**AUSGANGSTEXT**

● ● ●

# Suche Hersteller von Absolutwertgebern mit Profibus-Schnittstelle



## Maxl (22 März 2006)

Hallo Leute!

Ich suche Hersteller von Absolutwert-Drehgebern mit Profibus-Schnittstelle.
Bisher haben wir solche Geber von Stegmann eingesetzt (das letzte mal vor 3 Jahren), jedoch ist auf der Homepage nichts mehr zu finden.
Ideal wäre ein Geber mit 4096 Spuren / 16384 Inkrementen oder mehr.
Kennt jemand Hersteller in Deutschland oder Österreich, die sowas anbieten!

Danke

mfg
Max


----------



## Uwe Schröder (22 März 2006)

*Vorschläge*

Hallo!

Da fallen mir einige Geberhersteller ein die Profibus DP
anbieten:

T&R Electronic
MTS
Hengstler
Hohner
Balluff

Und dann vertreiben noch einige
Firmen unter Ihrem label.

Einfach mal etwas goggeln und dann richtig
beraten lassen vor dem kauf.

mfG. Uwe Schröder


----------



## Oberchefe (22 März 2006)

Stegmann (Sick) bietet den ATM60 (Multiturn) mit Profibus an:
http://www.sick.com/home/factory/catalogues/industrial/encoder/absolutemultiturn/atm60atm90/de


----------



## Oberchefe (22 März 2006)

Pepperl & Fuchs hat auch einen Singleturn:
http://www.pepperl-fuchs.com/selector/gui/show_product_detail.kly?selected_prod_id=7947&lang=GER


----------



## Question_mark (22 März 2006)

● ● ●

Gespeicherte Datensätze:
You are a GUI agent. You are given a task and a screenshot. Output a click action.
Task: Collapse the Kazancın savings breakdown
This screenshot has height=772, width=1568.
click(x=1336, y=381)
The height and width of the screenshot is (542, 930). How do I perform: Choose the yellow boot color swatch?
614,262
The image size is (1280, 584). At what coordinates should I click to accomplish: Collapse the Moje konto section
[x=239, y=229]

● ● ●

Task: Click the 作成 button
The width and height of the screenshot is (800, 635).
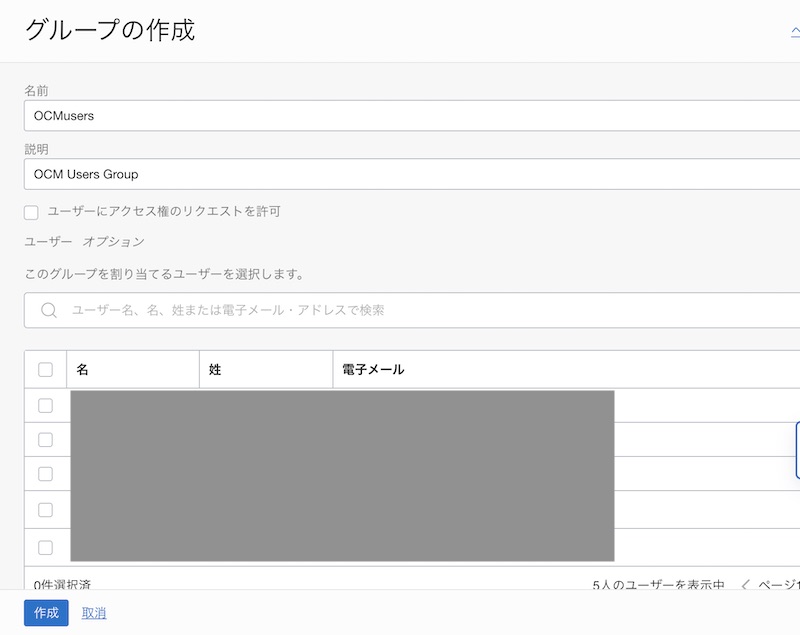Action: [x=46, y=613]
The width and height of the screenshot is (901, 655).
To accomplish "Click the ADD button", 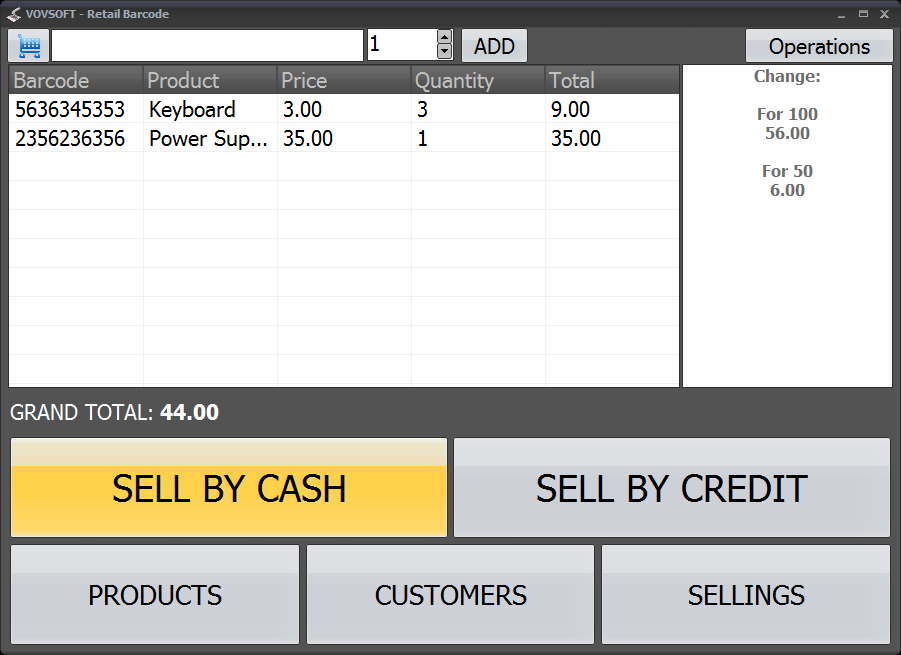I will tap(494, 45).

● ● ●

**ARBEITSANWEISUNGEN**
- 1) Gib den Abschnitt des Forenthreads über Absolutwertgeber von "Ich suche Hersteller" bis einschließlich "Inkrementen oder mehr." noch einmal wieder und benenne dabei "Profibus-Schnittstelle" in "PROFINET-Schnittstelle" um.
- 2) Fasse den Forenthread über Absolutwertgeber in zwei Sätzen zusammen.

**ERGEBNISSE JE AUFGABE**
- 1)
Ich suche Hersteller von Absolutwert-Drehgebern mit PROFINET-Schnittstelle.
Bisher haben wir solche Geber von Stegmann eingesetzt (das letzte mal vor 3 Jahren), jedoch ist auf der Homepage nichts mehr zu finden.
Ideal wäre ein Geber mit 4096 Spuren / 16384 Inkrementen oder mehr.

- 2) Maxl sucht Hersteller in Deutschland oder Österreich, die Absolutwert-Drehgeber mit Profibus-Schnittstelle anbieten, da auf der Homepage des bisherigen Lieferanten Stegmann nichts mehr zu finden ist. In den Antworten werden T&R Electronic, MTS, Hengstler, Hohner und Balluff genannt, außerdem der ATM60 von Stegmann (Sick) und ein Singleturn von Pepperl & Fuchs.